Aller plus loin paraît peu réaliste et pourrait rajouter à la confusion actuelle entourant l'application du pacte de stabilité et de croissance. Depuis la communication du 13 janvier 2015, la Commission européenne a en effet décidé de prendre en compte de nouveaux facteurs susceptibles d'affranchir dans une certaine mesure les États des objectifs du pacte de stabilité et de croissance. Je pense à l'accueil des réfugiés. Les dépenses destinées à faire face à la crise des migrants ne devraient donc pas être intégrées à l'évaluation des soldes budgétaires pour les années 2015 et 2016, dans le cadre de la procédure du semestre européen. Le président de la Commission européenne a estimé, de son côté, le 18 novembre 2015, que « les dépenses de sécurité de la France devraient être exclues des calculs entrant dans le champ des règles de l'Union européenne sur les déficits ». Plus récemment, la Commission européenne a pris en compte les dépenses liées aux tremblements de terre qui ont fragilisé l'Italie en octobre et en août dernier.

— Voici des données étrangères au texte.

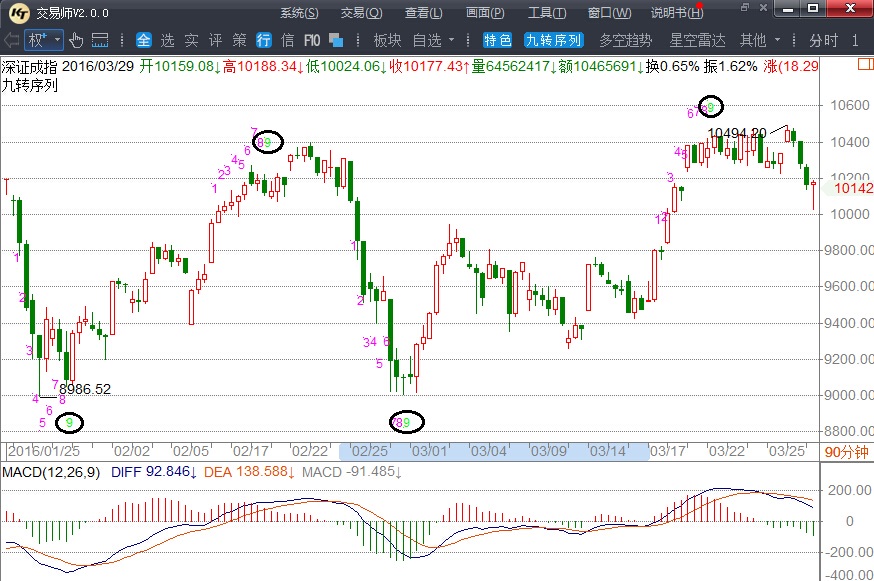Expand the 权 adjustment dropdown
Image resolution: width=874 pixels, height=581 pixels.
(44, 40)
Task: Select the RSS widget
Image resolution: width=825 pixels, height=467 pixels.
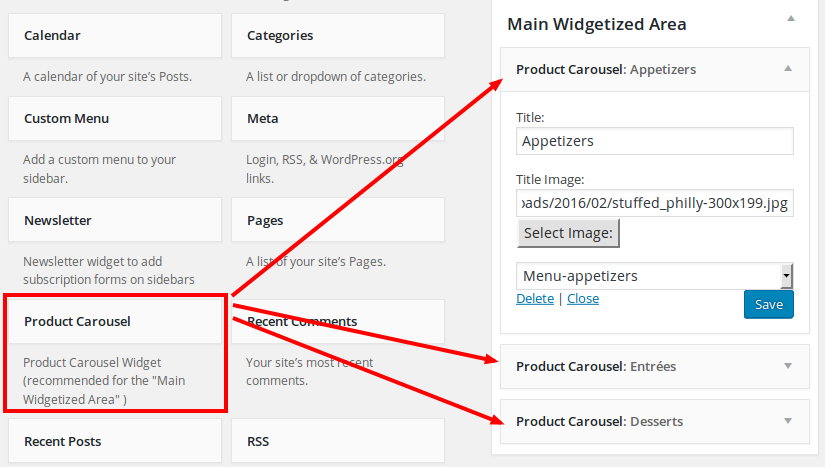Action: (x=337, y=441)
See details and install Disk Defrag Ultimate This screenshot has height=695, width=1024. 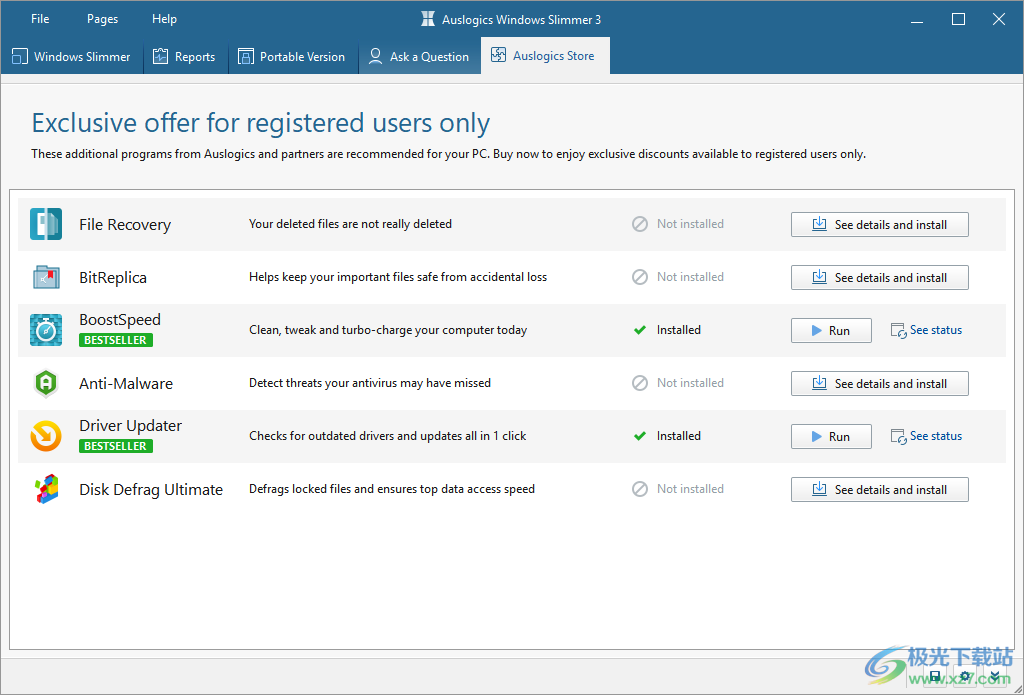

La multiplication de ces dérogations ne suscite pas l'adhésion unanime du Conseil. L'Allemagne s'était déjà montrée réservée sur l'absence de concertation préalable entre la Commission européenne et les États au moment de la parution de la communication, en janvier 2015, tandis que la France ou l'Italie se déclaraient très favorables à ce nouveau dispositif. Des interrogations subsistent également quant à la façon d'évaluer les réformes structurelles ou sur les limites à apporter à l'application répétée des clauses de flexibilité. Le Conseil Ecofin a émis une position commune sur cette question, le 8 décembre 2015. Les États ont ainsi décidé d'imposer des limites claires aux clauses de flexibilité. L'application de la clause d'investissement est mieux encadrée : les gouvernements doivent désormais soumettre des informations détaillées sur les projets d'investissements au service de réformes structurelles. Ils doivent fournir, dans le même temps, une évaluation indépendante de ces investissements, en mettant notamment en avant l'impact estimé, à long terme, sur la situation budgétaire.

Dans ce contexte, il apparaît assez délicat de proposer une nouvelle dérogation. D'autant que plusieurs observateurs jugent que les clauses sont déjà trop nombreuses, inefficaces et opaques, ainsi que le soulignaient nos collègues Fabienne Keller et François Marc dans leur rapport sur la phase I de l'approfondissement de la gouvernance de l'Union économique et monétaire, présenté début novembre. La proposition de résolution européenne jointe au rapport, que nous avons alors adoptée à l'unanimité, juge que la multiplication des clauses de flexibilité au pacte de stabilité et de croissance observée depuis 2015 contribue, indirectement, à renforcer l'opacité autour de ce dispositif sans pour autant que ces clauses apparaissent toujours efficaces. Le texte appelait de fait à une clarification politique en ce domaine. Approuver la mise en place d'une nouvelle dérogation apparaîtrait donc contradictoire avec le texte que nous avons voté.

Compte tenu de nos réserves sur ces points du texte, nous vous recommandons de ne pas adopter la proposition de résolution européenne sur la reconnaissance de l'enseignement supérieur comme un investissement sur l'avenir. Il sera temps de revenir plus en détail sur cette question, si le président en est d'accord, dans un rapport plus approfondi.